The conflict doesn’t have to be physically violent, though; you can use any kind of conflict that’s adrenaline-inducing and close-quarters. Here are a few ideas to get your juices flowing:

  • Queen Takes Queen: When you need to defeat dragons, Death herself, and the champions of your rival academy, there’s only one weapon you can count on: a mean game of chess.

  • Debauched Debate Dykes: You take debate personally. When you get into it, your heart is on the line. Is this a debate club, the political trail, or a courtroom? How far will you go to win? Do you even believe what you’re fighting for? Why is your opponent so damned cute?

  • Nailed It: On the Flavor Planet, skilled teams of chefs hold great influence. To sway the ruling Gourmands, though, you’ll have to work your way up. If you can’t take the heat, get out of the kitchen.

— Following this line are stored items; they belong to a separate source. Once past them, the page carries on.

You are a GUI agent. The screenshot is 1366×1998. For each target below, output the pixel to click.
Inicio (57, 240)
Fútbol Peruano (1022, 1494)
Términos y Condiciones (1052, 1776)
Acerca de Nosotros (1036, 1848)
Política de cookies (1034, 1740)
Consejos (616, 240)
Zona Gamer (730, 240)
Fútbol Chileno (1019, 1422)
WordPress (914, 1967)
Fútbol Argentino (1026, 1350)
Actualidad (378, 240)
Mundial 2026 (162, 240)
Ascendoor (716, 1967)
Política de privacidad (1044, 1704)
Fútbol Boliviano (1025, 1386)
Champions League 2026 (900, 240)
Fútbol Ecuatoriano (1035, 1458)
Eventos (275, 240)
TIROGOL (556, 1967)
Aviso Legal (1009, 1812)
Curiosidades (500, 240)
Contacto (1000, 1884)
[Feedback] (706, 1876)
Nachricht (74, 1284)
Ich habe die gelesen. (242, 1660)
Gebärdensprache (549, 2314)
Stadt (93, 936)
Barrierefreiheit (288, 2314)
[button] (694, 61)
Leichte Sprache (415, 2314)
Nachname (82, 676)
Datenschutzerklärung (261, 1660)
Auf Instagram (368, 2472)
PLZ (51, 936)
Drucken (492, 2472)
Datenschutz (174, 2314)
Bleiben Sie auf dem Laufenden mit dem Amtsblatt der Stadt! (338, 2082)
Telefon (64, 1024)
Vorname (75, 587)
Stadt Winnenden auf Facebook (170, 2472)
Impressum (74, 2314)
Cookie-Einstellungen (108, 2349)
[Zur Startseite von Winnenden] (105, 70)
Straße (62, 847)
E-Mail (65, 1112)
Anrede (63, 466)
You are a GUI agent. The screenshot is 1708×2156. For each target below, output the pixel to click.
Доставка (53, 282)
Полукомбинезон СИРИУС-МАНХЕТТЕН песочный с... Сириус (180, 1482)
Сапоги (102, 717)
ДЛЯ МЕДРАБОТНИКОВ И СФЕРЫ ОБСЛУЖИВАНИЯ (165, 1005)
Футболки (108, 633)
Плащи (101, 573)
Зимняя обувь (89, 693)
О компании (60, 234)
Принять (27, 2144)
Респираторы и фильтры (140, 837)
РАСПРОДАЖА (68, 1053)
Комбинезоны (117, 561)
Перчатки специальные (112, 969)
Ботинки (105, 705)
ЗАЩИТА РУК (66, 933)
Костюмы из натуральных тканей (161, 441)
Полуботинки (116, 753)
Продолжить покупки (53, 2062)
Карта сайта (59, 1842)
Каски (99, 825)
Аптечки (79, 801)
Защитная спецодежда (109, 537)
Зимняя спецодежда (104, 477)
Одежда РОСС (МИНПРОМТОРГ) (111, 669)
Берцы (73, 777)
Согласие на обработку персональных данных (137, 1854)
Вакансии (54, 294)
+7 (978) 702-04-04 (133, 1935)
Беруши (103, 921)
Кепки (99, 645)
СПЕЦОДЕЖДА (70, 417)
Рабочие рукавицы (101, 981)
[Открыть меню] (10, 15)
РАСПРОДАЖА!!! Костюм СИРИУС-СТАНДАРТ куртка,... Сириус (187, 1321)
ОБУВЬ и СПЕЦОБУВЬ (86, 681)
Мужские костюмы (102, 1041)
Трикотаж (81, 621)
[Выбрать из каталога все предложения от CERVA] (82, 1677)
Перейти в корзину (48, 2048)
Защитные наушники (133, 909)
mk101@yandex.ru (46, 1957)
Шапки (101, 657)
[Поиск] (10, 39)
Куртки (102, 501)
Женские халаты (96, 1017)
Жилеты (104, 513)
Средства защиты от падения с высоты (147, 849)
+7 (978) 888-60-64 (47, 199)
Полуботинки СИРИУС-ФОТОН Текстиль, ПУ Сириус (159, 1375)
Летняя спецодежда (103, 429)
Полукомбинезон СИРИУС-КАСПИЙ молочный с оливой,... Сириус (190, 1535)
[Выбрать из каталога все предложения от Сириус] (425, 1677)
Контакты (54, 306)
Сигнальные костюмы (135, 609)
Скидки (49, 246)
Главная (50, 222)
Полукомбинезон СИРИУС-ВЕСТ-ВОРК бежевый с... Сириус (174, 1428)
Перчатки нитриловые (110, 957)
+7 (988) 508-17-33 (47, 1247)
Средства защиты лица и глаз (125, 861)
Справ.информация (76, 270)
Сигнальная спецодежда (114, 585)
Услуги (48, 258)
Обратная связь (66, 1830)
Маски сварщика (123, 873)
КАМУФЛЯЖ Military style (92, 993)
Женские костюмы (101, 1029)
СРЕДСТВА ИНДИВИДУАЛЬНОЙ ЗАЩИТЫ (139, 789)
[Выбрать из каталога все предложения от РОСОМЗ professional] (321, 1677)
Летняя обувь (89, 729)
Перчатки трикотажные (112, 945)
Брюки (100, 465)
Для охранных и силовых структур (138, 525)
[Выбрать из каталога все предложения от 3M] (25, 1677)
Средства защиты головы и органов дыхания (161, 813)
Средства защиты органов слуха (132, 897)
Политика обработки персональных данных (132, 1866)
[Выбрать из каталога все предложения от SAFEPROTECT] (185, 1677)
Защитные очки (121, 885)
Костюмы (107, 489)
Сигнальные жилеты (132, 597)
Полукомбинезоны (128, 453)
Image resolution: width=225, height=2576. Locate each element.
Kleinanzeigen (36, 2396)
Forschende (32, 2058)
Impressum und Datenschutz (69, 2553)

  • Roller Derby ( already gay enough without a clever title): The competition is fierce and your flush isn’t just from exertion. When the championship is on the line, the melodrama behind the scenes is at least as important as the showdown in the arena.

  • Love All: In tennis, when no one has any points, that’s called “Love All.” But that doesn’t mean thirsty tennis lesbians aren’t looking to score...

What If... Not Lesbians?

I’ll let you in on a secret: you don’t have to play a lesbian. The game plays with themes that are common for all sorts of people who are marginalized on the basis of gender and sexuality, as well as feelings that go beyond the queer experience. If you want to play thirsty sword cishets, I’m not going to stop you—just don’t be surprised if the game turns them queer.